Your objective:
Set down again, exactly and only, the lines from the one that contains "How do I perform: Open" through the last line of the records below, both included, but not the pictures.

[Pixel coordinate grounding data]
•••
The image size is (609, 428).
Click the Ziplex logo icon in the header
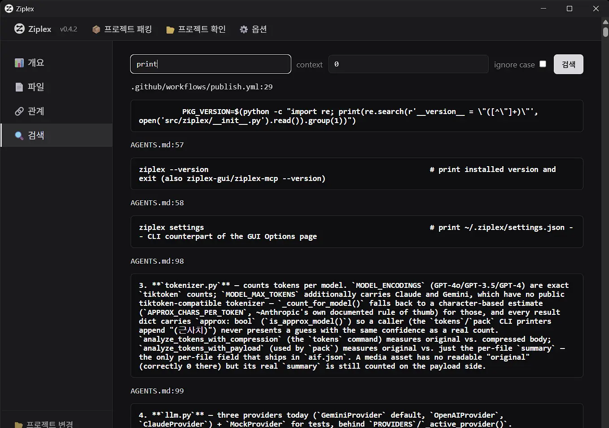pyautogui.click(x=19, y=29)
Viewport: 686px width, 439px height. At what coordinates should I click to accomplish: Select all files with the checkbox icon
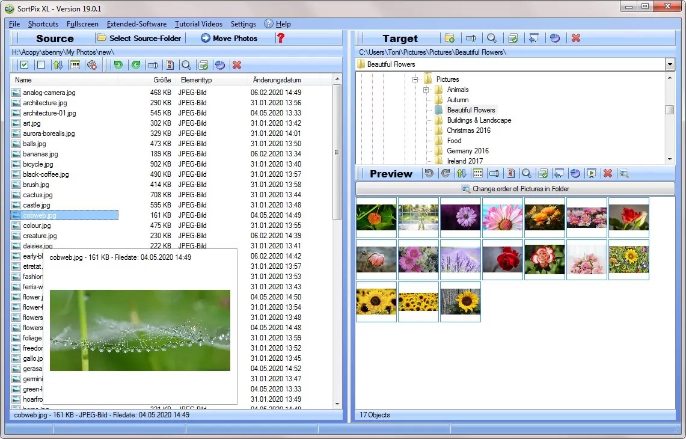click(24, 64)
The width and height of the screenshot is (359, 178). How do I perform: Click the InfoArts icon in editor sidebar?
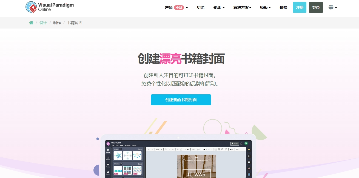click(108, 151)
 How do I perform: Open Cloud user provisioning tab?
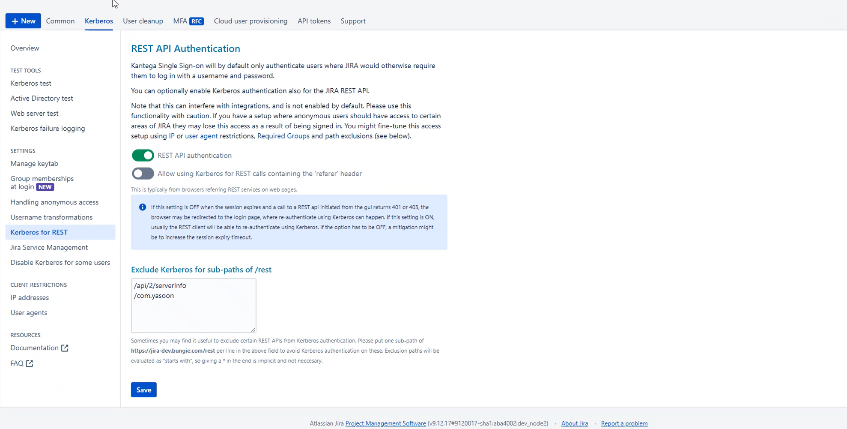[251, 21]
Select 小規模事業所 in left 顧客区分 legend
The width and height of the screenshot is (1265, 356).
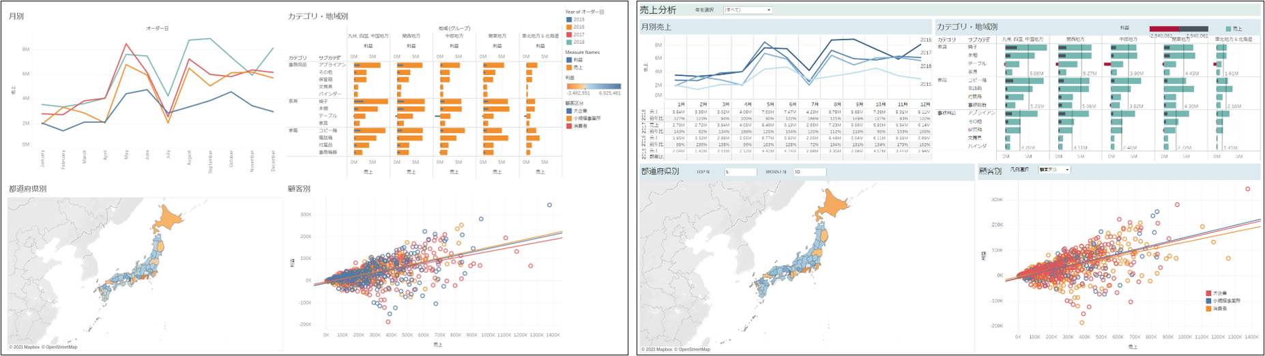point(570,118)
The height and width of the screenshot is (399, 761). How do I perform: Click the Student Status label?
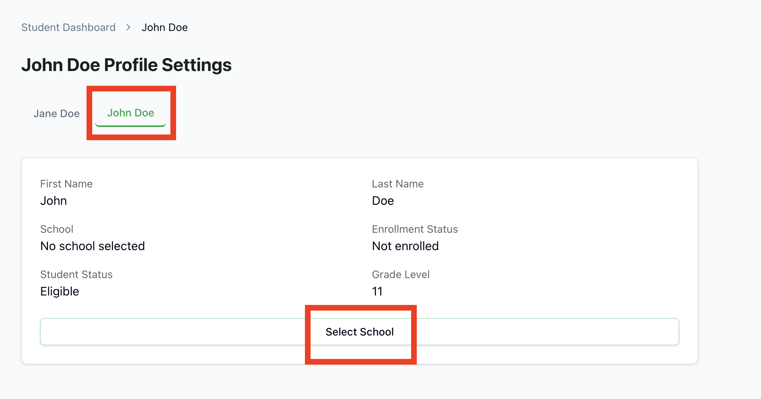(x=76, y=275)
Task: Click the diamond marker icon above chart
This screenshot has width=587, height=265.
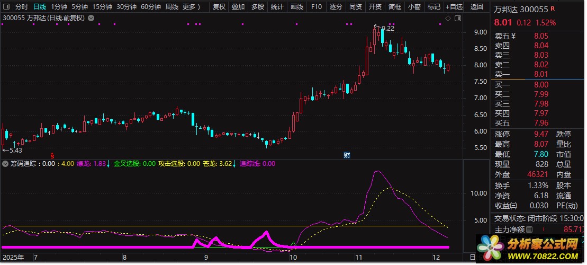Action: tap(448, 18)
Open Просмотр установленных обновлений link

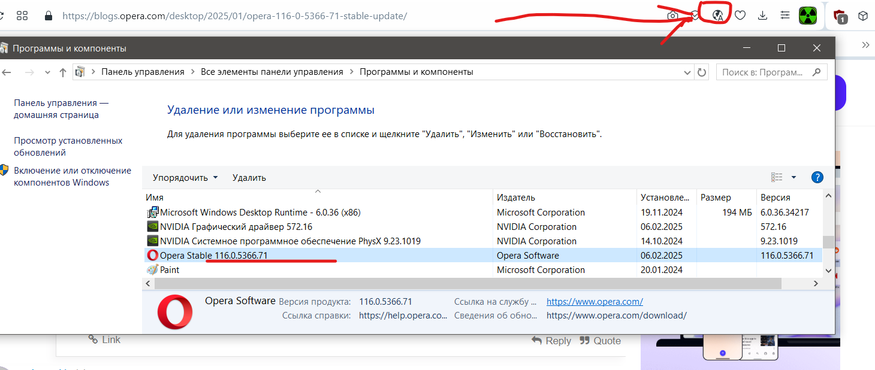(x=68, y=147)
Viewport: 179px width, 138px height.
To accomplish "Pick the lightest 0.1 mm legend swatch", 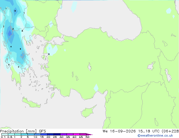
•••
Answer:
 How do I perform: Open Cloud user provisioning tab?
[251, 21]
Select 小規模事業所 in left 顧客区分 legend
The width and height of the screenshot is (1265, 356).
point(570,118)
The height and width of the screenshot is (399, 761). How do I perform: Click the Student Status label?
(x=76, y=275)
Task: Click the diamond marker icon above chart
This screenshot has width=587, height=265.
Action: tap(448, 18)
Open Просмотр установленных обновлений link

(x=68, y=147)
Viewport: 179px width, 138px height.
To accomplish "Pick the lightest 0.1 mm legend swatch", 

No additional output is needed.